Oleh: Ridwan S.
ESQNews.id, JAKARTA - Rasulullah SAW bersabda: "Menunda-nunda (bayar utang) bagi orang yang mampu (bayar) adalah kezaliman." (HR Bukhari, Muslim, Nasai, Abu Dawud, Tirmidzi);
Dalam riwayat lain:
“Sesungguhnya sebagian dari orang yang paling baik adalah orang yang paling baik dalam membayar (utang)” (HR. Bukhari).
Penjelasan:
1) Syariat memberikan ketentuan bahwa ketika seseorang memiliki uang yang cukup untuk membayar tanggungan utang yang ia miliki, maka ia harus segera membayar utangnya.
Menunda bayar utang merupakan bentuk tindakan menzalimi orang lain;
2) Menunda membayar utang bagi orang yang tidak mampu tidaklah dianggap zalim dan bukan perbuatan haram. Sebab ia dalam keadaan uzur (untuk membayar);
3) Jika seseorang dalam keadaan tercukupi (untuk membayar utang), tapi ia tidak mampu untuk membayarnya karena hartanya tidak berada di tempat atau karena faktor yang lain, maka boleh baginya untuk mengakhirkan membayar utang sampai ia mampu membayarnya (Syekh Yahya bin Syaraf an-Nawawi);
<more>
4) Apabila seseorang telah memiliki uang yang cukup dan mampu untuk membayar utang tapi masa waktu utangnya belum jatuh tempo.

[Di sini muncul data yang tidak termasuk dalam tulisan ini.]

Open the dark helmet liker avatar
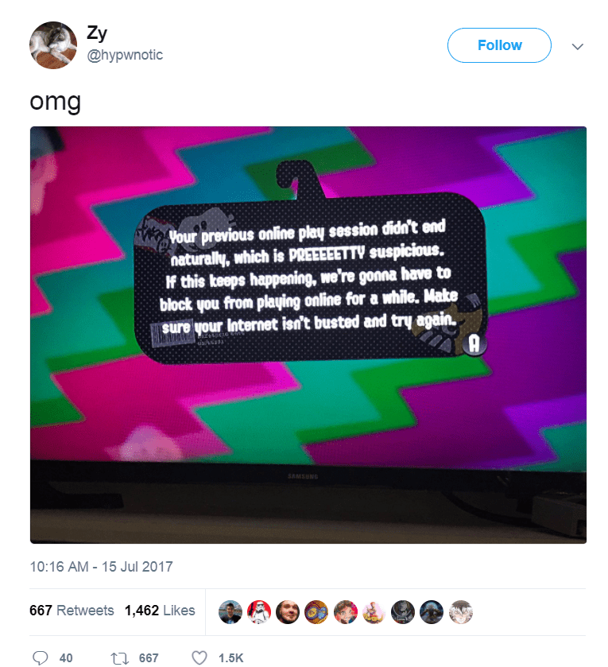This screenshot has width=608, height=667. click(403, 612)
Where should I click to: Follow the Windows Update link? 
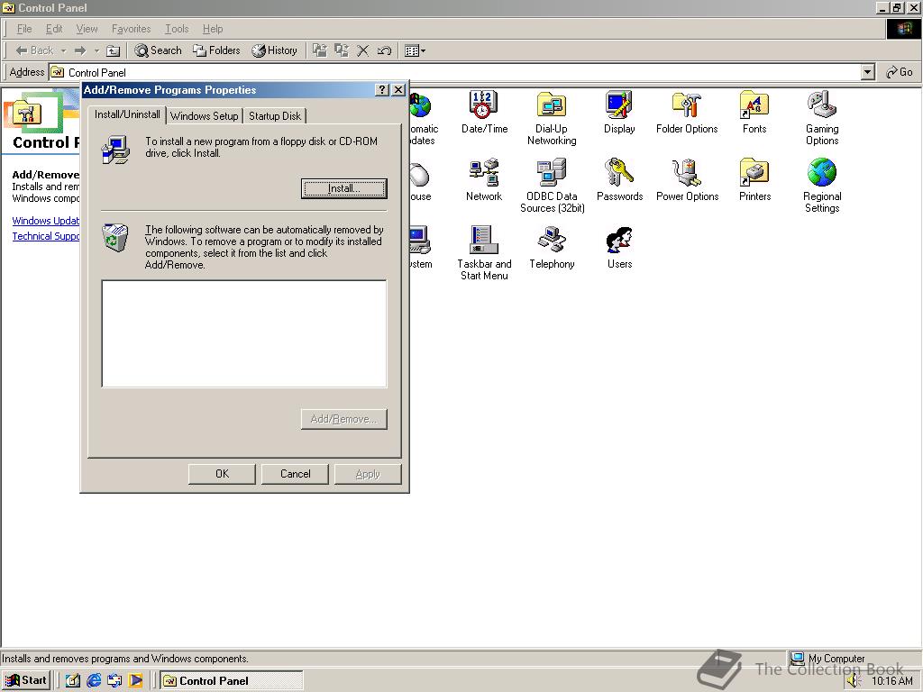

Maka dalam keadaan demikian, ia diperkenankan untuk mengakhirkan pembayaran utangnya sampai batas waktu pembayaran yang telah disepakati, selama tidak melewati batas pembayaran yang telah ditentukan.

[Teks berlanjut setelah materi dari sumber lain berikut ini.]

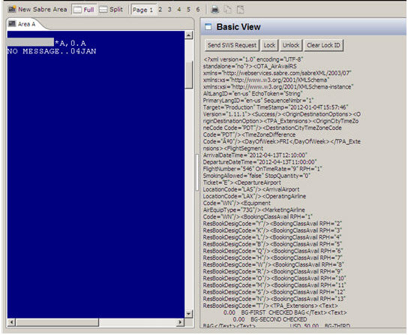Viewport: 408px width, 335px height.
Task: Click the Lock button
Action: (269, 45)
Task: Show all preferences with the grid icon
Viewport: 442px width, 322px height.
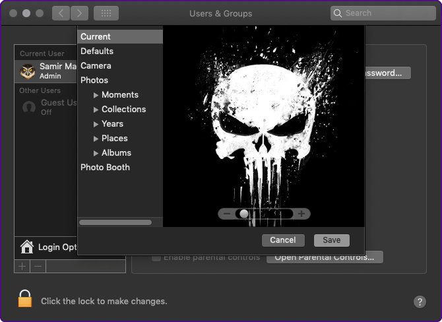Action: (x=106, y=13)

Namun jika ternyata pada saat waktu jatuh tempo pembayaran ternyata ia tidak dapat membayar utangnya, karena adanya suatu hal, padahal sebelumnya ia berada dalam keadaan yang mampu, maka dalam hal ini ia dianggap teledor dan termasuk bagian dari orang zalim seperti yang dijelaskan dalam hadits di atas;
5) Apakah orang yang menunda utang itu masuk kategori orang fasik? Menurut mazhab Maliki, iya, meskipun hanya dilakukan satu kali.
Sebab, dalam pandangan mazhab ini, menunda utang termasuk dosa besar. Menurut mazhab Syafi’i, label fasik itu berlaku ketika perbuatan haram itu dilakukan berulang-ulang;
6) Harus diingat bahwa utang-piutang termasuk haqqul adami (urusan hak sesama manusia).
Artinya, dosa yang tertoreh tak serta merta terhapus hanya dengan beristighfar kepada Allah--tanpa lebih dulu menyelesaikan apa yang menjadi hak orang lain.
Dalam utang tersimpan tanggung jawab, dan salah satu bentuk tanggung jawab itu adalah membayarnya segera tatkala sudah mampu.